The convention also provides that a coastal state exercises sovereign rights over its continental shelf for the purpose of exploiting its natural resources. Each coastal state is entitled to a continental shelf 200 nautical miles in breadth regardless of whether the shelf naturally extends this far, subject only to the same rights of neighbouring states. Where the shelf naturally extends beyond 200 nautical miles, this must be established to the satisfaction of the United Nations Commission on the Limits of the Continental Shelf before a coastal state can exercise its sovereign rights there.

Ireland's shelf naturally extends beyond 200 nautical miles both to the west and the south of the country.
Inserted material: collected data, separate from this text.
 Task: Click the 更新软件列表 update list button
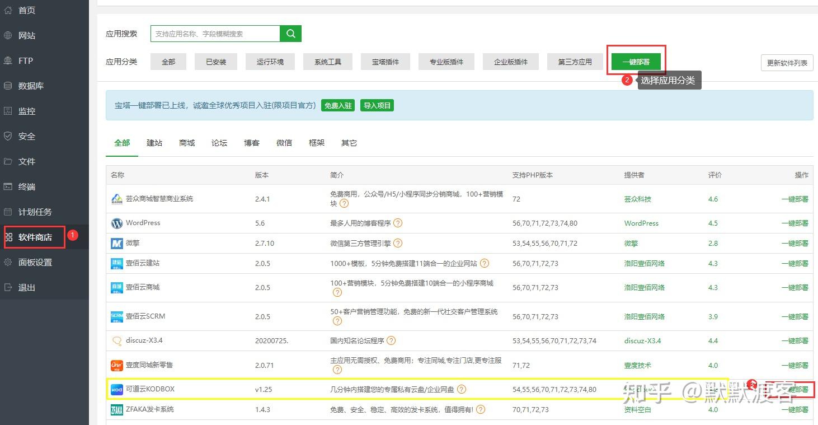787,63
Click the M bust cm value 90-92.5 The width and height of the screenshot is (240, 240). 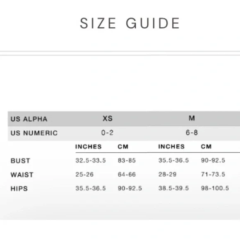[x=213, y=160]
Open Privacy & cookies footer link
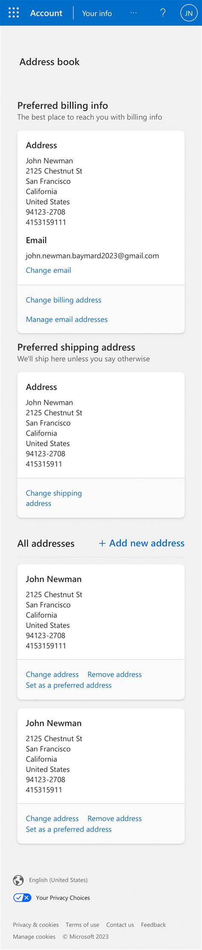This screenshot has height=950, width=202. (x=36, y=925)
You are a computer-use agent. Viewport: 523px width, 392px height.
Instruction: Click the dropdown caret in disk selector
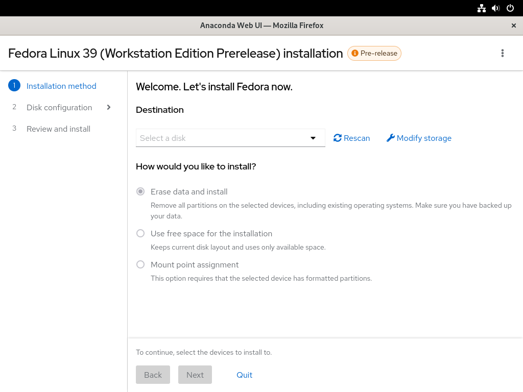313,138
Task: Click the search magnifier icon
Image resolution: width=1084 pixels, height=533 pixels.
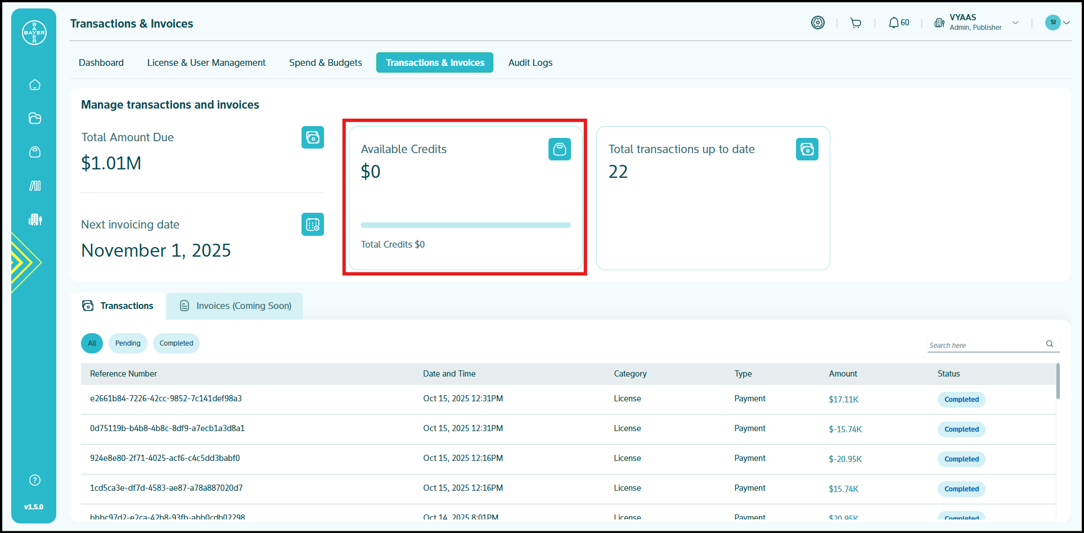Action: 1049,344
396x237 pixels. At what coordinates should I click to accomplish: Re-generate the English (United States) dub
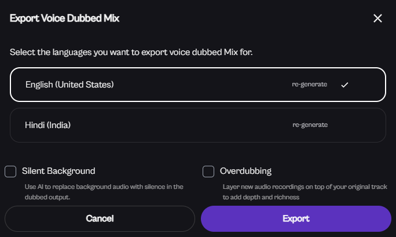point(309,85)
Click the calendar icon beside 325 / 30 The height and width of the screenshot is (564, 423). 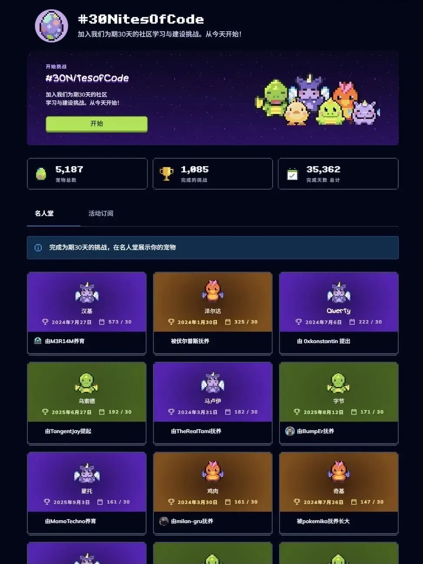click(x=228, y=322)
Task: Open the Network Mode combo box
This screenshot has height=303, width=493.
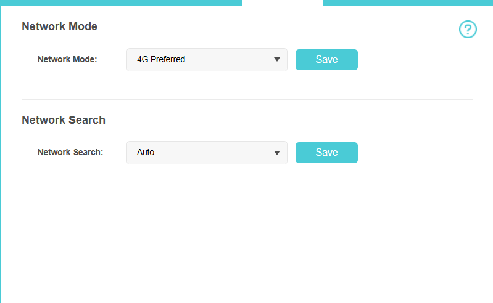Action: pyautogui.click(x=207, y=60)
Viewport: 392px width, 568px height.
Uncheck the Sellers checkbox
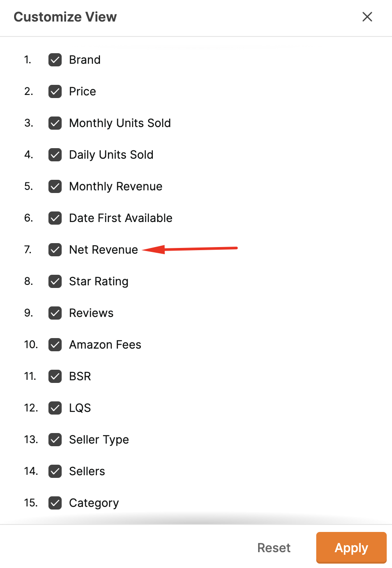coord(55,471)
Scientific and technical data must be submitted to the UN Commission to satisfy it that all claims are valid. For the purposes of our claims we have divided our shelf into three sectors.
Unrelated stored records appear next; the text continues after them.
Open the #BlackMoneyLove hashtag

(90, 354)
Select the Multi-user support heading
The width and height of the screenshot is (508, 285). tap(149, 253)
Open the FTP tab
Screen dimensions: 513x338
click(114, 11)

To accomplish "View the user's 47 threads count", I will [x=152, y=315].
The first sector is to the south west of the country on the edge of an area known as the Porcupine Abyssal Plain. This sector, which is approximately half the size of the State's land territory, is not disputed by any other state and was therefore the subject of Ireland's first submission, made in May 2005. The UN Commission is expected to make its recommendations concerning the limits of the claimed area in March of this year. The Government will then designate the additional seabed enclosed by these limits as continental shelf belonging of the State. Ireland is likely to become the first state in the world to establish a continental shelf beyond 200 nautical miles from shore. Once this sector is designated, hydrocarbon prospecting and exploration can be licensed there.

The second sector of claimed extended continental shelf is in the Celtic Sea and the Bay of Biscay. This was the subject of a joint submission made together with the UK, France and Spain in May 2006 and covers an area of approximately 80,000 square kilometres, which is slightly larger than the State's land territory. The UN recommendations are also expected shortly on this sector and the question of delimitation of the zone established on the basis of these recommendations will be finalised thereafter.

Finally, we claim shelf on the Hatton-Rockall Plateau in the north-east Atlantic where there are overlapping claims by Iceland, Denmark and the UK. Despite meeting regularly since 2002, the four states have as yet been unable to agree on the making of a joint submission or co-ordinated national submissions. These consultations are continuing.